**The records:**
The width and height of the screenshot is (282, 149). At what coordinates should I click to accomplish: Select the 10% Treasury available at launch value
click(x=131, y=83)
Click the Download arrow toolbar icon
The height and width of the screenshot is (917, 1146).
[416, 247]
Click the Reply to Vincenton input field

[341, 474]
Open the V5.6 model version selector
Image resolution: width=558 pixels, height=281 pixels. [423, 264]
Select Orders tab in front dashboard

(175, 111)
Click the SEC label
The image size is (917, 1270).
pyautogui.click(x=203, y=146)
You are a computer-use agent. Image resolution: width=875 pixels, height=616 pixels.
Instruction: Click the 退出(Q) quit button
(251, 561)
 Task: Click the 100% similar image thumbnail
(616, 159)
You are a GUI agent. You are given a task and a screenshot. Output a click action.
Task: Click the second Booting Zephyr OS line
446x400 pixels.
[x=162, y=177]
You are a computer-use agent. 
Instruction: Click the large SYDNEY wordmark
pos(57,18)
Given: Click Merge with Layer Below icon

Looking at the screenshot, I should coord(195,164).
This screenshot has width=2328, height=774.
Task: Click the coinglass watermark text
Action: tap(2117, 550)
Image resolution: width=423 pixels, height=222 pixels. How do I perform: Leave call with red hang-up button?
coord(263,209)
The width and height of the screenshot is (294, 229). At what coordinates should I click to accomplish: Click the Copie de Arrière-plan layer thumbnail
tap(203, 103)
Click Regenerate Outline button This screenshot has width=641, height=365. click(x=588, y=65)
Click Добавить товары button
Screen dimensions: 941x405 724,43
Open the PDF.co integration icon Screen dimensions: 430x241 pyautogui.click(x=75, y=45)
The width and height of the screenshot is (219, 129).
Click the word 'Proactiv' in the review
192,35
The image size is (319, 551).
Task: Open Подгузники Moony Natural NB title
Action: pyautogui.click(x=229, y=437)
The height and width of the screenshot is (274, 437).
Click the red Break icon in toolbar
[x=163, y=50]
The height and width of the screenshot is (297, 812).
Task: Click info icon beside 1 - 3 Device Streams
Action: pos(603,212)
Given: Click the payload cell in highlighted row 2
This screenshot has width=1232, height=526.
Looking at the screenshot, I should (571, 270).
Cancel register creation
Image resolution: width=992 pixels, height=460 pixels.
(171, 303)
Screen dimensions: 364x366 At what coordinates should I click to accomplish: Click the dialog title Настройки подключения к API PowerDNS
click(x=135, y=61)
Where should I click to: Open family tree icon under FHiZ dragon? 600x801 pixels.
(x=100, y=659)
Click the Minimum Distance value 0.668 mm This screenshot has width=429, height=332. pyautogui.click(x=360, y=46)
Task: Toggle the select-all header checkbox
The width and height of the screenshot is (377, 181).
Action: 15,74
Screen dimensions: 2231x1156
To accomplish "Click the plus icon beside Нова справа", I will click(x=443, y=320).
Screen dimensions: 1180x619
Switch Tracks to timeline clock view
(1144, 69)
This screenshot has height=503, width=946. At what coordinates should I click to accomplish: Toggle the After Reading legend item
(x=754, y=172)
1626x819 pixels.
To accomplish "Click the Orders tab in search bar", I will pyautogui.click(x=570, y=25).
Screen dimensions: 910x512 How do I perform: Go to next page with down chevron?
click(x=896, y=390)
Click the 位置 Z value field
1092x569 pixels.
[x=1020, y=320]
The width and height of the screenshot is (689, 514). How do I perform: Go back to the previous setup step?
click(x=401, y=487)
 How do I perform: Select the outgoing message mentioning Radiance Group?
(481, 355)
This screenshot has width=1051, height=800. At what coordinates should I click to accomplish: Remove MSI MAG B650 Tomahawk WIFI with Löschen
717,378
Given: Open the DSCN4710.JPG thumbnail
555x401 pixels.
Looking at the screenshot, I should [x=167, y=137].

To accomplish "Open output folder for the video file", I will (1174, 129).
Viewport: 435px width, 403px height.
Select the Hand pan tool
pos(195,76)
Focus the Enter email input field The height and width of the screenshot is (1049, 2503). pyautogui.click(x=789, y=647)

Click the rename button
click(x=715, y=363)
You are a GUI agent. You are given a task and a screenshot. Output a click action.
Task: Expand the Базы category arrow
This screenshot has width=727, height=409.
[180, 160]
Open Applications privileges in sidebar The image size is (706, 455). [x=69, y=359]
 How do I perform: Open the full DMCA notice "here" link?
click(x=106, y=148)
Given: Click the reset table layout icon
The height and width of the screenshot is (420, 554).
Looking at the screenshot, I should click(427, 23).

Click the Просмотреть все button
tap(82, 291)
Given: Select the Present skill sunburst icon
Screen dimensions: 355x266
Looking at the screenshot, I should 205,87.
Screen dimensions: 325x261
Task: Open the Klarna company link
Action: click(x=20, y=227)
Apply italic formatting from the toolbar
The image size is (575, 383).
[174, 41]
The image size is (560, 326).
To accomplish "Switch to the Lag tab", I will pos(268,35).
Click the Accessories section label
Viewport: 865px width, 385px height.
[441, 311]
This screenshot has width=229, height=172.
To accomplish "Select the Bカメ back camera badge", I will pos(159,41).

**Written request:**
List every line of the records that contains the string "back", copying each one in full. Case counts, so only an exact match of capital and small letters qualifies.

**Solution for this task:**
The width and height of the screenshot is (689, 514). How do I perform: Go back to the previous setup step?
To accomplish "Select the Bカメ back camera badge", I will pos(159,41).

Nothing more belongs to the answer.